BEYROUTH: Le président libanais a promis lundi de faire "l'impossible" pour arrêter la guerre avec Israël qui poursuit ses frappes, faisant plus de 3.000 morts depuis mars, malgré une trêve et de nouvelles négociations bilatérales en vue.

"Il est de mon devoir et de ma responsabilité de faire l'impossible (...) pour arrêter la guerre contre le Liban et son peuple", a déclaré Joseph Aoun dans un communiqué.

Il a rappelé que les négociations entre le Liban et Israël à Washington avaient notamment pour objectif un retrait des forces israéliennes du sud du Liban et un retour des déplacés.

Les Etats-Unis avaient annoncé vendredi, à l'issue de négociations entre les deux pays qui n'entretiennent pas de relations diplomatiques, la prolongation de 45 jours d'un cessez-le-feu qui devait expirer dimanche.

Et le département d'État américain a indiqué qu'il organiserait un nouveau cycle de discussions les 2 et 3 juin.

Malgré la trêve, Israël a poursuivi lundi ses frappes contre plusieurs localités dans le sud du Liban, a rapporté l'Agence nationale d'information (ANI, officielle).

L'armée israélienne a appelé à l'évacuation de trois localités dans les régions de Tyr et de Nabatiyé en prévision de bombardements, et réitéré plus tard son appel pour l'une de ces localités.

Dimanche, des frappes israéliennes près de Baalbeck, dans l'est du pays, ont tué sept personnes dont un chef du Jihad islamique palestinien, allié du Hezbollah.

La formation, qui rejette les négociations directes entre le Liban et son ennemi juré, a revendiqué lundi deux attaques contre des objectifs militaires en Israël.

"En riposte à la violation du cessez-le-feu" par Israël, le Hezbollah a visé "une plateforme du Dôme de fer", le système de défense aérienne israélienne, dans un camp militaire, "au moyen d'un drone d'attaque", a déclaré le mouvement dans un communiqué, ajoutant par ailleurs avoir visé un véhicule militaire dans le nord d'Israël.

Le Hezbollah a aussi revendiqué lundi des attaques contre des forces israéliennes dans le sud du Liban.

Ces dernières semaines, le Hezbollah a utilisé à plusieurs reprises des drones FPV à fibre optique, à bas coût. "Aujourd'hui, nous faisons face au défi de neutraliser les drones FPV", avait déclaré dimanche le Premier ministre israélien Benjamin Netanyahu.

Les négociations parrainées par Washington portent notamment sur l'épineuse question du désarmement du Hezbollah, que le groupe refuse.

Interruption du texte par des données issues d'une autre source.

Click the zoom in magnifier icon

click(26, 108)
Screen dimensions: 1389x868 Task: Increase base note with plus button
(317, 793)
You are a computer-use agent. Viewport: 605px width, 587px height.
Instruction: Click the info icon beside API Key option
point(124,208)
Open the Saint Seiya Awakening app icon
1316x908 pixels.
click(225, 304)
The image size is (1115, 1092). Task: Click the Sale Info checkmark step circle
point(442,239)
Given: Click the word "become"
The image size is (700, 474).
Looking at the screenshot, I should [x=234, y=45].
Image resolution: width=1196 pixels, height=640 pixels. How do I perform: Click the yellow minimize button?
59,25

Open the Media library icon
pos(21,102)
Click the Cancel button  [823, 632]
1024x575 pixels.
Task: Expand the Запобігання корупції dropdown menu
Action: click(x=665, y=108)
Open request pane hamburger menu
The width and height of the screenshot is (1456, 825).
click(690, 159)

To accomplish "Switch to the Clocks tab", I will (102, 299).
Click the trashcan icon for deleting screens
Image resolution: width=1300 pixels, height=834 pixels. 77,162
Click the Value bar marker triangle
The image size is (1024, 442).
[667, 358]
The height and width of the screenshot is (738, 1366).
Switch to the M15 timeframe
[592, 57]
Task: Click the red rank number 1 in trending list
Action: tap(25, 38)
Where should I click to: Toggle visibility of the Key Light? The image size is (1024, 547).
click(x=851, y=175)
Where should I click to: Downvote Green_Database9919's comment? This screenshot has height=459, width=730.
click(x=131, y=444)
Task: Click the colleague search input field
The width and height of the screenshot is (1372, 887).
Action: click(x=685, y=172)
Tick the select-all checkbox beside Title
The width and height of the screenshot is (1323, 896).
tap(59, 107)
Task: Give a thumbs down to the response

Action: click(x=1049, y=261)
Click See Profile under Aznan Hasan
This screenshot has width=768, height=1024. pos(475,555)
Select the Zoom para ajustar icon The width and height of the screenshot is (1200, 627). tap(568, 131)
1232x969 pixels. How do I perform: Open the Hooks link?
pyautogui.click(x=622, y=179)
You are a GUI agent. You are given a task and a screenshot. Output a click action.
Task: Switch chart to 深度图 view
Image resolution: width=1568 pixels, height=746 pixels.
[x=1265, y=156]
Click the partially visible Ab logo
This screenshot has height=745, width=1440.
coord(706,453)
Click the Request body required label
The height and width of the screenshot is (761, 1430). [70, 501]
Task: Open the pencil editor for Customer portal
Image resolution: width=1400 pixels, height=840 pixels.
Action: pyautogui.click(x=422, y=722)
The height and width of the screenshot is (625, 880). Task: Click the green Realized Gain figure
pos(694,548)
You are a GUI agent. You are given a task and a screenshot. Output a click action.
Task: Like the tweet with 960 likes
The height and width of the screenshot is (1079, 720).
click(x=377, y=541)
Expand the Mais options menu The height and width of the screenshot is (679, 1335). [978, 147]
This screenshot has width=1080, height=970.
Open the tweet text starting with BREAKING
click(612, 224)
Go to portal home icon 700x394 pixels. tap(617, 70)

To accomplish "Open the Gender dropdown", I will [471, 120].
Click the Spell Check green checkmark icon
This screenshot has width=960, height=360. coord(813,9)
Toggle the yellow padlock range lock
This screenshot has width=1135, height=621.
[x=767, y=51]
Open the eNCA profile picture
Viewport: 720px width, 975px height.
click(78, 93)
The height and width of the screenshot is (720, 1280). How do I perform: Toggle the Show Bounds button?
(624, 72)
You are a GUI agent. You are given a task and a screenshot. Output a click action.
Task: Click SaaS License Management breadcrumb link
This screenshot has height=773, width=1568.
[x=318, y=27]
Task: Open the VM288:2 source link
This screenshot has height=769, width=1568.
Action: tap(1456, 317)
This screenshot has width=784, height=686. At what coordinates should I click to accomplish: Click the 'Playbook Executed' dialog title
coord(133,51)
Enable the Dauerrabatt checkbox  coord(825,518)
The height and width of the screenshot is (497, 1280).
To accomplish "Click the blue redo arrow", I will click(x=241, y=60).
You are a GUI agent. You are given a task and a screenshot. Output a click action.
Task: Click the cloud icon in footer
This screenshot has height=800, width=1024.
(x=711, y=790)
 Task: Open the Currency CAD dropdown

Le Liban a été plongé dans la guerre régionale avec l'Iran le 2 mars, lorsque le Hezbollah a lancé une attaque sur Israël pour venger la mort du guide suprême iranien Ali Khamenei.

Depuis le début des hostilités, les frappes israéliennes ont fait 3.020 morts au Liban, dont 211 enfants ou mineurs et 116 membres du personnel médical, selon un nouveau bilan officiel lundi.

Le bilan des frappes israéliennes au Liban dépasse les 400 morts depuis le début de la trêve, d'après un décompte de l'AFP fondé sur des chiffres officiels.